Answer these questions from the strabismus study abstract below:
1. How many participants did the study include?
2. In what month and year did the study begin?
3. What percentage of participants didn't know any type of strabismus?

- [EXTRACT TO READ]:
=== Section Start ===

Prevalence with Assessment of Parent’s Awareness about the Difference between True Strabismus and Pseudostrabismus in the First Two Years of Life in King Abdul-Aziz University Hospital in Jeddah, Saudi Arabia in 2013

Malikah Al-Ghalib Alsharef

JPFCM, Jeddah

Background: Strabismus is one of the most commonly known eye conditions in infants, children and adults. Its impact on the affected patient may be severe resulting in visual loss, lack of binocularity, diplopia, social stigma and multiple corrective surgeries within the affected individual’s lifespan.

Objectives: To determine the prevalence of true strabismus and pseudostrabismus as well as to assess parents awareness about the difference between them in the first two years of life in the well-baby clinic in King Abdul-Aziz University Hospital in Jeddah, Saudi Arabia in 2013.

Subjects and methods: A cross-sectional descriptive study was conducted during a period of approximately 6 months starting from September 2013. It included all male and female parents attending the well-baby clinic and their children aged two years and below in KAUH in Jeddah, Saudi Arabia during the time of conducting the study. Inquiry about awareness of parents about the difference between strabismus and pseudostrabismus was implemented through a self-administered validated questionnaire constructed by the researcher in English and Arabic. 11

Results: The study included 104 participants who attended the well-baby clinic and their children aged two years and below at KAUH in Jeddah. Their age ranged between 16 and 60 years with a mean of 31.1 years and standard deviation of 8.4 years. Regarding awareness of the participants regarding different types of strabismus, outward deviation and inward deviation were recognized by 28.8% and 26% of the participants, respectively whereas 15.4% of the participants didn`t know any type of strabismus. More than half of females (50.7%) compared to 30.3% of males recognized correctly that small interpupillary distance is a cause of pseudostrabismus. Overall correct answers were more significantly reported among higher educated participants.

=== Section End ===

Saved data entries

=== Section Start ===

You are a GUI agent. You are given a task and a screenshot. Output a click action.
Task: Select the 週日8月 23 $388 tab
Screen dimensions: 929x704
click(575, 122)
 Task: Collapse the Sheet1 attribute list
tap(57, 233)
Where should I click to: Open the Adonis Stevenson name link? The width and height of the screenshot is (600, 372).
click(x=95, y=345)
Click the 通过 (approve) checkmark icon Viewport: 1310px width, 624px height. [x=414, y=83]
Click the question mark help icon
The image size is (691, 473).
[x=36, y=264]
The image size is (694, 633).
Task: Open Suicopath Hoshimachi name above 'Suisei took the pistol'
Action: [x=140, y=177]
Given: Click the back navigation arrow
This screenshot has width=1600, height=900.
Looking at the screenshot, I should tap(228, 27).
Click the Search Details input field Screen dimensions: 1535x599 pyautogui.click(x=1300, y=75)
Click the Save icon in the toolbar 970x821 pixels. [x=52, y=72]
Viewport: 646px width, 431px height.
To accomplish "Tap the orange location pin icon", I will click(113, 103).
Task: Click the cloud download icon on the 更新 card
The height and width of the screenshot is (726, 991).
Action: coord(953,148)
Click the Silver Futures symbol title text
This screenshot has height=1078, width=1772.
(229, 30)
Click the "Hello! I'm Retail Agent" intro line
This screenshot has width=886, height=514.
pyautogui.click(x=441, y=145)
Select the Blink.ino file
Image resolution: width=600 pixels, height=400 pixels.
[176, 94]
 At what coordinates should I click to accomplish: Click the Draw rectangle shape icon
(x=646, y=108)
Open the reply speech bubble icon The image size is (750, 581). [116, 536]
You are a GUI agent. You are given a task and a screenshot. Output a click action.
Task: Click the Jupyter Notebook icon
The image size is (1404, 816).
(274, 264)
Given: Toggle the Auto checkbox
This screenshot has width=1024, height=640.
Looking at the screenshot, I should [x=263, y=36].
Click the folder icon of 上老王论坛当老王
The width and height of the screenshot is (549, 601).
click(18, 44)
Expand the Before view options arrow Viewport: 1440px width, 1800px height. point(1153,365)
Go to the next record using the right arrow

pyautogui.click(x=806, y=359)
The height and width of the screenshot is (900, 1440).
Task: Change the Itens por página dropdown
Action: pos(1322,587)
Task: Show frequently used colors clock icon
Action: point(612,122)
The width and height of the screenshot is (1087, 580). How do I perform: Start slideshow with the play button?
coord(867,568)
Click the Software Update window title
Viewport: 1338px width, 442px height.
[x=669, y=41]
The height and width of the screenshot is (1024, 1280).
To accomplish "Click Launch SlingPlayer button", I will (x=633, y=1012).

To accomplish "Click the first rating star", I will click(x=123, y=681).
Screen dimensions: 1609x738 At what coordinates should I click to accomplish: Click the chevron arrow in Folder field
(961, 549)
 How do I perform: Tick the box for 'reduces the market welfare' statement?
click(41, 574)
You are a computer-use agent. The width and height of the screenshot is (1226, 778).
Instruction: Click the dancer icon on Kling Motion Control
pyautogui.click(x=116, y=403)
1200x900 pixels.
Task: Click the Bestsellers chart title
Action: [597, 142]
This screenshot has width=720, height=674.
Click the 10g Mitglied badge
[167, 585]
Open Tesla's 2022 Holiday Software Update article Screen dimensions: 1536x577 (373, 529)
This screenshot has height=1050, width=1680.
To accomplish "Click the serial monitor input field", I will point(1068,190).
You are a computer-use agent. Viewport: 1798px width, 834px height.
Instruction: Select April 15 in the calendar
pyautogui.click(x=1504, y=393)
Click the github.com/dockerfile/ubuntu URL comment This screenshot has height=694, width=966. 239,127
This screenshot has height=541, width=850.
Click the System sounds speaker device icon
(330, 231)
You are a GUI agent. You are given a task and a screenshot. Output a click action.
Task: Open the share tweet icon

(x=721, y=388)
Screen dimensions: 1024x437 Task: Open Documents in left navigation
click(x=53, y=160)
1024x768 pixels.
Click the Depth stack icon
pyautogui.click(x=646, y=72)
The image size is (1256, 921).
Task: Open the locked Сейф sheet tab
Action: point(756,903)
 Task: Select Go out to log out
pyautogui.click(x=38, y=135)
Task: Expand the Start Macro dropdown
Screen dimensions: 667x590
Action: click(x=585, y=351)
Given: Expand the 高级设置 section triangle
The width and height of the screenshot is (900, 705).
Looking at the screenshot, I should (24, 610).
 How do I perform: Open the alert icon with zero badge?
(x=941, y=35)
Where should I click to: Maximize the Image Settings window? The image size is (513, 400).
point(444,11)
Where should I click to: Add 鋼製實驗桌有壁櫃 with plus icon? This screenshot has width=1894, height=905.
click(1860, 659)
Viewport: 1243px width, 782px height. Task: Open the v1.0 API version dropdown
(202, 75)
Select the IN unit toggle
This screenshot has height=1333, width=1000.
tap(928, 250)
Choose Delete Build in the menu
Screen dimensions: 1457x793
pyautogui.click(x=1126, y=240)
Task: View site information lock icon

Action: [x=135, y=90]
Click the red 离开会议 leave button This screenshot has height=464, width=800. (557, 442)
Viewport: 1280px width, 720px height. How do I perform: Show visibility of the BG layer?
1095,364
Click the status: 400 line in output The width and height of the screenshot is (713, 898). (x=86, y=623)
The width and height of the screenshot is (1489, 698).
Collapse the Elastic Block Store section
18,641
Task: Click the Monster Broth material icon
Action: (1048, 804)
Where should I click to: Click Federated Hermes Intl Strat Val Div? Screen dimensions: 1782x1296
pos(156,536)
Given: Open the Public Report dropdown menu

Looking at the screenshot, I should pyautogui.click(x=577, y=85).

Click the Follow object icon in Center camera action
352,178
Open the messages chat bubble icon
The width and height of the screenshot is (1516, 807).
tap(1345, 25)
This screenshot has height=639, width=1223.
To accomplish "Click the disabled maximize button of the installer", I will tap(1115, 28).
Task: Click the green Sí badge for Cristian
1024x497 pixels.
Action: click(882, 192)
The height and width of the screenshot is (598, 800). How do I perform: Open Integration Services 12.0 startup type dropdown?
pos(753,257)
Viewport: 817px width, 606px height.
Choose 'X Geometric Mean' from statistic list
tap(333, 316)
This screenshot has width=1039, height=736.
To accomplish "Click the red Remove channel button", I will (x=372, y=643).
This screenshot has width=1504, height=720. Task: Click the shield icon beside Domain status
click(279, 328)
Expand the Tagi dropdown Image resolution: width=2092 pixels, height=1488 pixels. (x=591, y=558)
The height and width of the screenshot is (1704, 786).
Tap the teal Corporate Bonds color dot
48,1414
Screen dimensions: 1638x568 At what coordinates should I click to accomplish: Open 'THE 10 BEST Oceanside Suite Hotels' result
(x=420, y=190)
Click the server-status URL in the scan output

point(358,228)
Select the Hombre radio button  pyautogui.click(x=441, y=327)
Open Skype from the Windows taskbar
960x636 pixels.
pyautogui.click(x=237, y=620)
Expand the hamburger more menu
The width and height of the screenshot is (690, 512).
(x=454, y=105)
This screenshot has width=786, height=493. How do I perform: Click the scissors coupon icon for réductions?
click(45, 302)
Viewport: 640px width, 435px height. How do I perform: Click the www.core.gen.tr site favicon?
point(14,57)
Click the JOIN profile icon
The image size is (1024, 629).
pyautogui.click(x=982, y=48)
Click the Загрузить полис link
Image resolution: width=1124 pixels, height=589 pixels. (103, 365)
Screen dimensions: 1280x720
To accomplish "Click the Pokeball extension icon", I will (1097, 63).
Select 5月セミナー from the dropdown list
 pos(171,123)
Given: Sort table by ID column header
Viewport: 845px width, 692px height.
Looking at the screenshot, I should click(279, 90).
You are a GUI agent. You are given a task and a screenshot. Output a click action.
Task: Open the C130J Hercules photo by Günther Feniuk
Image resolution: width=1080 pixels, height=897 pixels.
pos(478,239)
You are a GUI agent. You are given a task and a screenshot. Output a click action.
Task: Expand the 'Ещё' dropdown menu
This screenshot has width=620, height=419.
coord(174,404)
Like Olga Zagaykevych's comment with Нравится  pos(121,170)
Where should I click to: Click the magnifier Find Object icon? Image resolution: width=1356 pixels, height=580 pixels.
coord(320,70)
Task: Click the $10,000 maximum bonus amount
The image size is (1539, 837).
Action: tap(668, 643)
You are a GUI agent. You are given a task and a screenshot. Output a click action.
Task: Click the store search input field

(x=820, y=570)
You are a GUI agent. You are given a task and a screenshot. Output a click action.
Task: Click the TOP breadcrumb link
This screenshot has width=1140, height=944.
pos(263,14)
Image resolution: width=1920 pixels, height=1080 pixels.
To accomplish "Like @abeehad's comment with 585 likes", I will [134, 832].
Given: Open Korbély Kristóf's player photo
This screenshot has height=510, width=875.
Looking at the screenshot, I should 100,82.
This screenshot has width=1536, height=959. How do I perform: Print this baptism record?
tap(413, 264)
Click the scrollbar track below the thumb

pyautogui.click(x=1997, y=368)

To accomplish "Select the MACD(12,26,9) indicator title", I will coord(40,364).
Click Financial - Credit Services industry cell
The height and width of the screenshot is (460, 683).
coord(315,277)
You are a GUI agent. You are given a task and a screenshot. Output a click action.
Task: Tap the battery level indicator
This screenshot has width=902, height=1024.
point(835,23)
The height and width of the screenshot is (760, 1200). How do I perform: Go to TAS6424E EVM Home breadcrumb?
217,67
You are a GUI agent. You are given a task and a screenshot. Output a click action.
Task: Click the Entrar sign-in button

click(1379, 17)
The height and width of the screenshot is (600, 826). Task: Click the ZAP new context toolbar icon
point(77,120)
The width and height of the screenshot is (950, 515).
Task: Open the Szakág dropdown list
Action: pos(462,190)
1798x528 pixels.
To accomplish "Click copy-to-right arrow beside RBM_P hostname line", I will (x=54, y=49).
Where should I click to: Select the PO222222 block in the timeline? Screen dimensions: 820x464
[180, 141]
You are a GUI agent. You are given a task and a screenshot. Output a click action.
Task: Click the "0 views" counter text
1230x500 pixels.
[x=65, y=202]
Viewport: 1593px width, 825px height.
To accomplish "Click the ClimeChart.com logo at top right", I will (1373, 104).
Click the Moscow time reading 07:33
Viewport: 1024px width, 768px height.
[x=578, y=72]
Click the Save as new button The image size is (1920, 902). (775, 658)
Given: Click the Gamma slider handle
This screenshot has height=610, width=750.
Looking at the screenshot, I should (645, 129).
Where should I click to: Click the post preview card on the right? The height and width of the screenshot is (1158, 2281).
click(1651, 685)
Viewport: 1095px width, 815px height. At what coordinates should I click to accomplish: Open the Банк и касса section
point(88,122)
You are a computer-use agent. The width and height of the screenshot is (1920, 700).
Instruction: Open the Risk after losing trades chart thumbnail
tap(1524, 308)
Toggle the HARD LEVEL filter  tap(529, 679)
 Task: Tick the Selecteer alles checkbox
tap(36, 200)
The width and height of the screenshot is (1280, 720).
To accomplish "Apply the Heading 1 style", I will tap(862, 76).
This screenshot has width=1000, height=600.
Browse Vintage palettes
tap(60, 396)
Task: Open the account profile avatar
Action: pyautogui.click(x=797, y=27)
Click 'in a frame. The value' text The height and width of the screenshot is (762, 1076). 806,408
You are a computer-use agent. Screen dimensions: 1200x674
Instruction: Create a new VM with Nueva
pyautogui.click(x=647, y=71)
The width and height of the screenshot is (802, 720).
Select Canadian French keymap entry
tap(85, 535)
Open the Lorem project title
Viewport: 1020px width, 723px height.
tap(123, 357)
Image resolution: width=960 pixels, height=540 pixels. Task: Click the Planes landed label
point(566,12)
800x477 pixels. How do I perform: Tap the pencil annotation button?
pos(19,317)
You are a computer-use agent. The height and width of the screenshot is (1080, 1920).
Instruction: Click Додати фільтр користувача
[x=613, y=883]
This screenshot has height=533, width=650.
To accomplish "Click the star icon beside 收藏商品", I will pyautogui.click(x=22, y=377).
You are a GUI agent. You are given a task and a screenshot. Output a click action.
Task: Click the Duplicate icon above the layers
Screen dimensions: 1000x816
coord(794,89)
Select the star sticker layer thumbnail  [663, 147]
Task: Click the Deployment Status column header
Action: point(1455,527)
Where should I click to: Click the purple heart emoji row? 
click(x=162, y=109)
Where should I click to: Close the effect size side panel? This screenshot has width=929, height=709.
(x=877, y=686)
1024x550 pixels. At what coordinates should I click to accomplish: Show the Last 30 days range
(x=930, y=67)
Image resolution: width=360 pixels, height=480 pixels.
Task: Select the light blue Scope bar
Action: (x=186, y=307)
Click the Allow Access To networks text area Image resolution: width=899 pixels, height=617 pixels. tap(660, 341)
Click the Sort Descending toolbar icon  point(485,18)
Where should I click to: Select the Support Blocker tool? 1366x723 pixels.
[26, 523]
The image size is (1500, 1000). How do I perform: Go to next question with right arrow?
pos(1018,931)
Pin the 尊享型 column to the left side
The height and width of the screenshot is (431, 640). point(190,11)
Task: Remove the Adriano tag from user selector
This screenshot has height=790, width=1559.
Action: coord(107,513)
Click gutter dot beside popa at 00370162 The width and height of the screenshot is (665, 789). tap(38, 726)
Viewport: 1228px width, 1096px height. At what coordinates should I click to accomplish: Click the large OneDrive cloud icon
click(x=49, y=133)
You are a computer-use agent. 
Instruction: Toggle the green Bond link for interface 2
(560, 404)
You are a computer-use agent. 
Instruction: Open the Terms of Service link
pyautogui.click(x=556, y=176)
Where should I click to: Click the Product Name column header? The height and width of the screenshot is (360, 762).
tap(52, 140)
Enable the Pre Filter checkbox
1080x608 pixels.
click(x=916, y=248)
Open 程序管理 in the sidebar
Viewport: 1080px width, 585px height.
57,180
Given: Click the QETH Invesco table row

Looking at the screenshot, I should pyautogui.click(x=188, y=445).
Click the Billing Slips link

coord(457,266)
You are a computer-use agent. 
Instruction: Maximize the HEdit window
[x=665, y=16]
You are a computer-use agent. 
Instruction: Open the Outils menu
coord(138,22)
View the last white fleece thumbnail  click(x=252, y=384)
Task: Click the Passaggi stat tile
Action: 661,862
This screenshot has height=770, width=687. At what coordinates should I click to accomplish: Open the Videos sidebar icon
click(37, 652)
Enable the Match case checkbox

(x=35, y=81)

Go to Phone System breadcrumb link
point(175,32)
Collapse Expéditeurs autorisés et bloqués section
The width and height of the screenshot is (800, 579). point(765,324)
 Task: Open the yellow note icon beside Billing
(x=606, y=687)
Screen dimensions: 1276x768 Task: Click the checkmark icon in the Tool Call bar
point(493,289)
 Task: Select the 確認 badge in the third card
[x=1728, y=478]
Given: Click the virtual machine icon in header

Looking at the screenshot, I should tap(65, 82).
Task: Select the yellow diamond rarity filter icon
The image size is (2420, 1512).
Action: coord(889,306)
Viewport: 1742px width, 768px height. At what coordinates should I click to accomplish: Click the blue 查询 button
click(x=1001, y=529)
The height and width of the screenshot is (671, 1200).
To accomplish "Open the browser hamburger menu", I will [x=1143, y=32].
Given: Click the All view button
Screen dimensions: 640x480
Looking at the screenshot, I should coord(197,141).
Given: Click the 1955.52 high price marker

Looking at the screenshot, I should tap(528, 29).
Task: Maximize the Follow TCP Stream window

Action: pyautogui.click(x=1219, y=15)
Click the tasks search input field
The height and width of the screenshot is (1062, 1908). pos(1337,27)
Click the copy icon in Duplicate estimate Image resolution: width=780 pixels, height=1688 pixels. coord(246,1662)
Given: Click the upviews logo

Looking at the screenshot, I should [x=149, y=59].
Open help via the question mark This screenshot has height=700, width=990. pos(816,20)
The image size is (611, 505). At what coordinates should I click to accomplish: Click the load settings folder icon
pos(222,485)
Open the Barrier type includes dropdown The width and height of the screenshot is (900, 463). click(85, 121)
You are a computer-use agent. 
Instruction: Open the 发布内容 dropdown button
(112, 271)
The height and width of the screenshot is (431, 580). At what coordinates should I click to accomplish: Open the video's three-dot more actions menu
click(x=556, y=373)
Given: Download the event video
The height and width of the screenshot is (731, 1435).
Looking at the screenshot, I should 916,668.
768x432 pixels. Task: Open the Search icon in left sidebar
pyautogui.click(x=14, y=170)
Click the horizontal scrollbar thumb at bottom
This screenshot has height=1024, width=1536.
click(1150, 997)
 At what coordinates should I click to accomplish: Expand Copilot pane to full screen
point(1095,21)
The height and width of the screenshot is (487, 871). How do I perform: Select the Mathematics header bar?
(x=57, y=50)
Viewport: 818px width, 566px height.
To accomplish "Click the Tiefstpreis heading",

=== Section End ===

- [RESPONSE BOX]:
1. 104
2. September 2013
3. 15.4%